Entgegen der Ansicht des Beschwerdeführers kann die fiktive Terminsgebühr aus dem Verfahren S 14 KN 2548/05 nicht zur Begründung eines höheren Umfangs der relevanten anwaltlichen Tätigkeit herangezogen werden. Die Bewilligung der
Prozesskostenhilfe erfolgt nach §
119 Abs.
1 S. 1 der
Zivilprozessordnung für jeden Rechtszug besonders. Die neue Bewilligung vom 17. April 2008 wirkte nicht auf das abgeschlossene Klageverfahren
zurück, in dem keine Prozesskostenhilfe bewilligt worden war. Nach § 21 Abs. 1 RVG handelt es sich bei dem neuen Verfahren um einen neuen Rechtszug im Sinne des § 15 Abs. 2 S. 2 RVG, es entstehen neue Gebühren und auch die Terminsgebühr kann erneut berechnet werden (vgl. Mayer in Gerold/Schmidt, RVG, 19. Auflage 2010, Rdnr. 7).
Zwar liegt im vorliegenden Fall der Umfang der Tätigkeit im Termin mit 36 Minuten Dauer im durchschnittlichen Bereich (vgl.
Senatsbeschluss vom 24. August 2010 - L 6 SF 562/10 B; LSG Nordrhein-Westfalen, Beschluss vom 18. Mai 2012 - L 18 KN 224/11 B, nach juris). Allerdings überwogen die Schwierigkeit der anwaltlichen Tätigkeit und die Bedeutung der Angelegenheit für
den Kläger alle anderen Gesichtspunkte. Dies rechtfertigt die Höchstgebühr von 380,00 Euro.Unter Schwierigkeit der anwaltlichen
Tätigkeit wird die Intensität der Arbeit verstanden (vgl. BSG, Urteil vom 1. Juli 2009 - B 4 AS 21/09 R m.w.N., nach juris). Das zugrunde liegenden Verfahren und damit auch die Wahrnehmung des Termins beinhaltete angesichts
der hier notwendigen intensiven Auseinandersetzung mit sechs medizinischen Fachgutachten, davon vier im Klageverfahren, sowie
die Auseinandersetzung mit Berufsschutz und zumutbaren Verweisungstätigkeiten erheblich überdurchschnittliche tatsächliche
Schwierigkeiten (vgl. BSG, Urteil vom 1. Juli 2009 - B 4 AS 21/09 R m.w.N., nach juris). Erheblich überdurchschnittlich war auch die Bedeutung der Angelegenheit für den Kläger. Abgestellt
wird auf die unmittelbare tatsächliche, ideelle, gesellschaftliche, wirtschaftliche oder rechtliche Bedeutung für den Auftraggeber,
nicht aber für die Allgemeinheit (vgl. BSG, Urteil vom 1. Juli 2009 - B 4 AS 21/09 R m.w.N., nach juris). Bei Streitigkeiten über eine Dauerrente aus der gesetzlichen Rentenversicherung ist immer eine erheblich
überdurchschnittliche Bedeutung anzunehmen, wenn durch sie - wie hier - das Einkommen in der Hauptsache bestritten werden
soll (vgl. Senatsbeschlüsse vom 12. Juli 2004 - L 6 B 41/04 SF, 14. März 2001 - L 6 B 3/01 SF, 3. April 2000 - Az.: L 6 B 1/00 SF). Angesichts dieser Umstände fallen die unterdurchschnittlichen Einkommens- und Vermögensverhältnisse und das allenfalls
geringe Haftungsrisiko nicht ins Gewicht.

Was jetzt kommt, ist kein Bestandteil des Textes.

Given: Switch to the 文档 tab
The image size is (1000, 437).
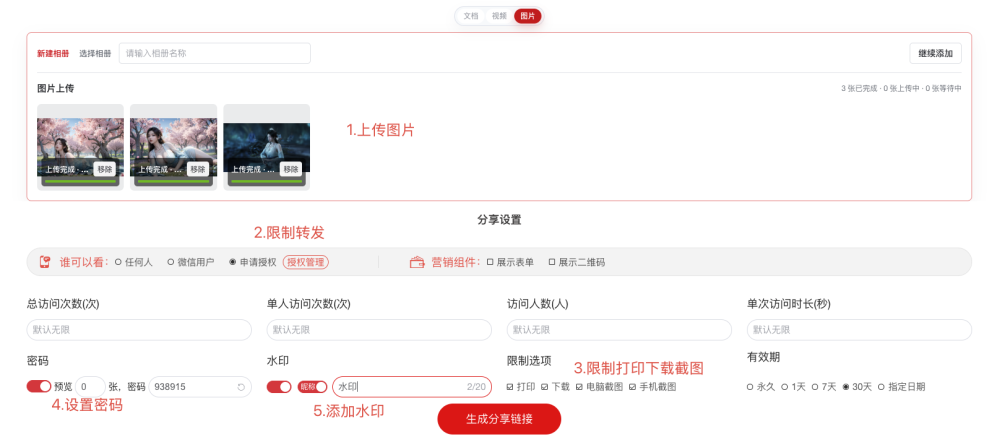Looking at the screenshot, I should [x=471, y=16].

Nicht im Streit zwischen den Beteiligten stehen die übrigen Gebühren. Der Senat hat keine Bedenken gegen die Ansätze. Die
bereits geleistete Vorschusszahlung ist von der festgestellten Vergütung abzuziehen, sodass der Beschwerdeführer noch einen
Anspruch in Höhe von 821,87 Euro hat.
Die Beschwerde ist gebührenfrei; Kosten werden nicht erstattet (§ 56 Abs. 2 S 2 und 3 RVG).
Eine Beschwerde an das Bundessozialgericht findet nicht statt (§§ 56 Abs. 2, 33 Abs. 4 S. 3 RVG).